His son and daughter-in-law were also arrested.


----------



## theletch1 (Jan 2, 2004)

Alex is 50, his son is 33.  Aren't both of them old enough to know how to behave in public.  Hey, Alex, you're only allowed to behave like that when your band is still on top.


----------



## arnisador (Jan 3, 2004)

Hey, what's a New Year's Eve party without a drunken father-and-son brawl?

At least they were fighting with, not against, each other, if I follow the article.

Rush was the first band I ever saw in concert. Good stuff! Great lyrics.


----------



## pknox (Jan 3, 2004)

I love Rush, and have seen them multiple times the last couple of tours.  What's funny is that near the end of every show, Alex gets into a kind of impromptu "drunken rant", that is actually rather funny (the whole "Man from Impanema" and "Stan Getz" thing on Rush in Rio is a good example).  Given what just happened, maybe this wasn't nearly as much of an "act" as we thought.

Oh, and letch -- see them live next time you get a chance.  They may not be "on top" in terms of record sales, but they do still rock hard, and play a nice long show -- you definitely get your money's worth.  While I've always thought that Rush puts out good quality recordings, I consider them one of those bands that are best appreciated live.


----------



## arnisador (Jan 3, 2004)

I haven't seen them live in a long time--we tried to make it last time they came through here but child-sitting problems held us up.

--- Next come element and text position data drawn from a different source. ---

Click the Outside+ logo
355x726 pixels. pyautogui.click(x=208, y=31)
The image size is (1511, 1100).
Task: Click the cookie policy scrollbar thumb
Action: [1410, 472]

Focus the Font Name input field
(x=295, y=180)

Yes, they do put on a good show--and they offer some of the best lyrics and best drumwork you'll find.


----------



## pknox (Jan 3, 2004)

Arnisador -

Next time you go, just bring the kids along -- I've seen plenty of children, some as young as infants, at Rush shows over the years.


----------



## arnisador (Jan 3, 2004)

Anytime I've ever gone, there's been enough 'ganja' in the air that I've been in danger of getting a second-hand high ("I didn't smoke, but I did inhale!"). I would be reluctant to atke the kids. Has this changed?


----------



## pknox (Jan 3, 2004)

I actually haven't seen that.  I attended both indoor (Madison Square Garden) and outdoor (PNC Bank Arts Center) the last couple of years, and hadn't that happen to me.  It seemed to me it was generally an older crowd (mostly 30's and 40's), along with some of their kids.  Outside the venue, of course, was a bit of a different story, but there semmed to be quite a few areas that were more "family friendly."  Of course, YMMV, as I've seen them in NY/NJ, so I'm not sure how things would be in your neck of the woods.


----------